*THE TASK:* Please write out the records from the line that has "The width and" through the line that has "at that location.", both included, with the pictures left out.

*AVAILABLE DATA:*
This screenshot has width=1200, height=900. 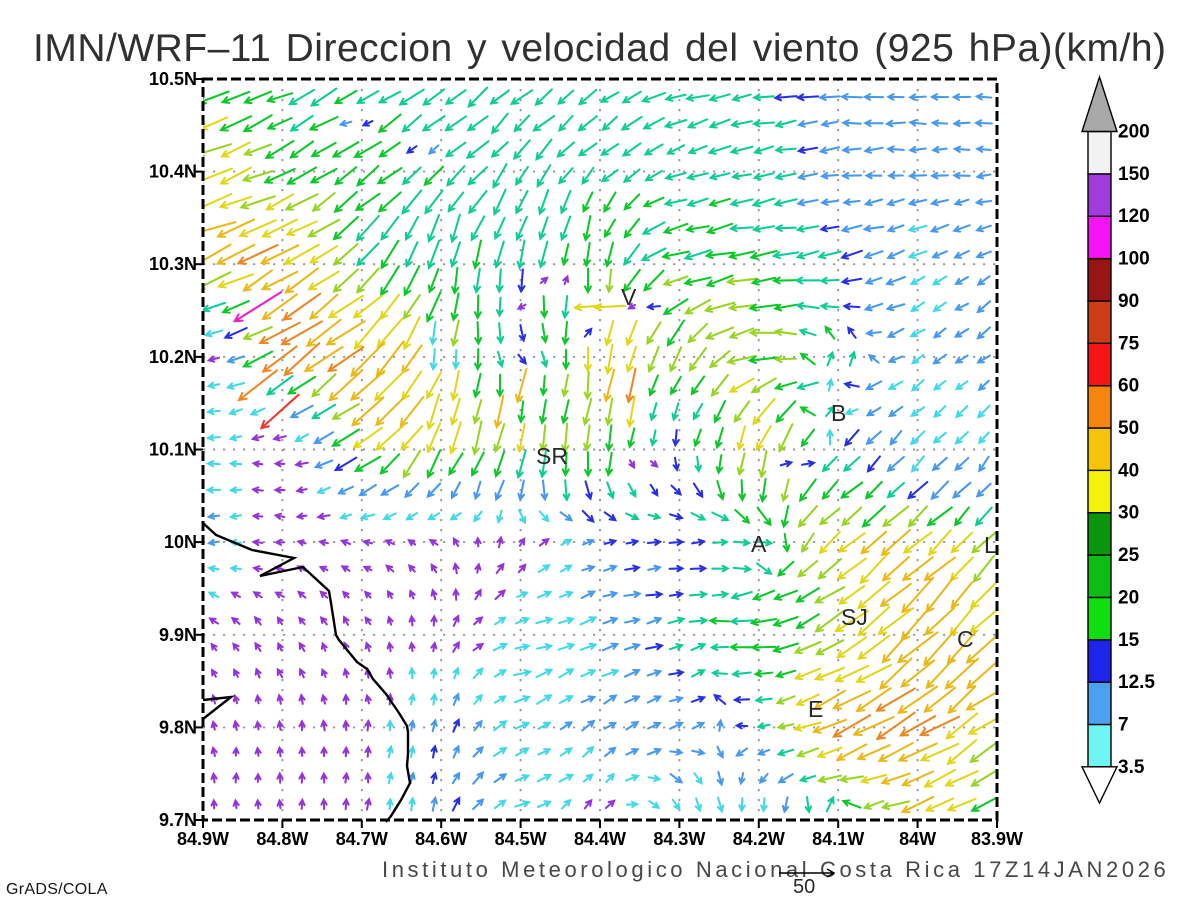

...

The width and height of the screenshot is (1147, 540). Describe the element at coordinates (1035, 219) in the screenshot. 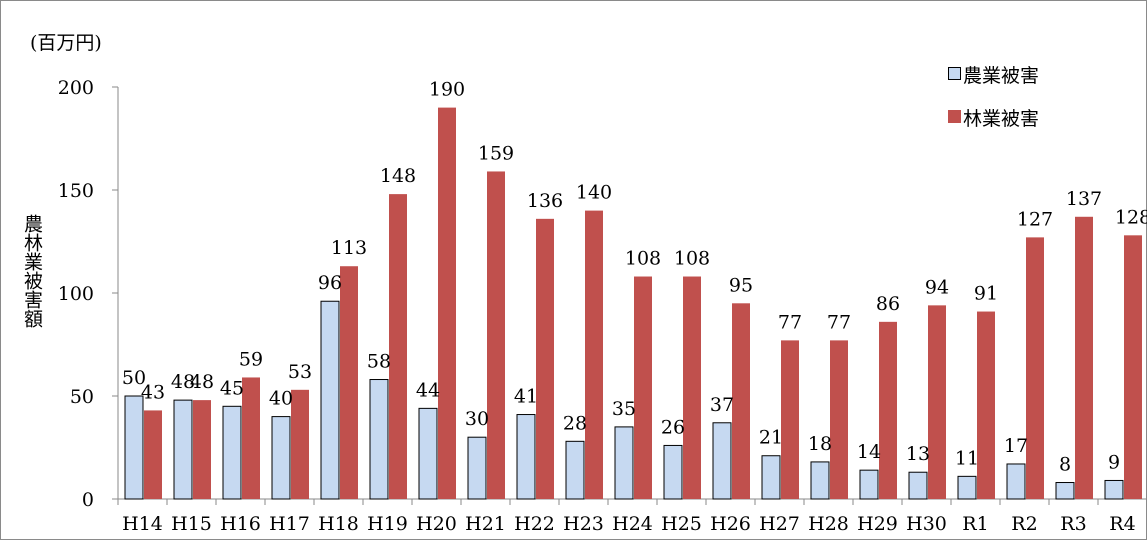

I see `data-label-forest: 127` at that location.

...

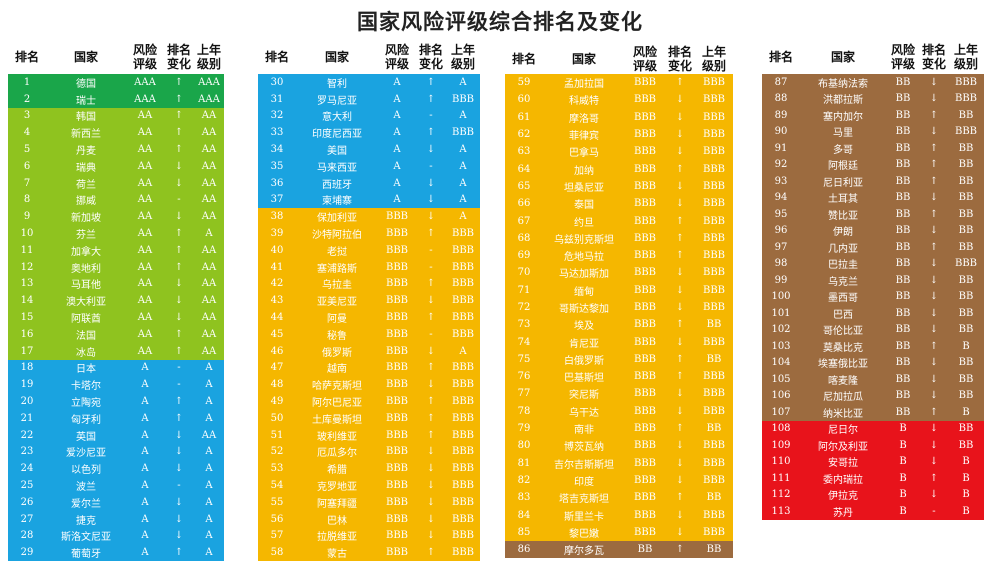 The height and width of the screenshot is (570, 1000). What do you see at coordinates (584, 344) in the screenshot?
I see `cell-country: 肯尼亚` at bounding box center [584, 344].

*THE COMPLETED TASK:*
The width and height of the screenshot is (1147, 540). Describe the element at coordinates (1035, 219) in the screenshot. 

I see `data-label-forest: 127` at that location.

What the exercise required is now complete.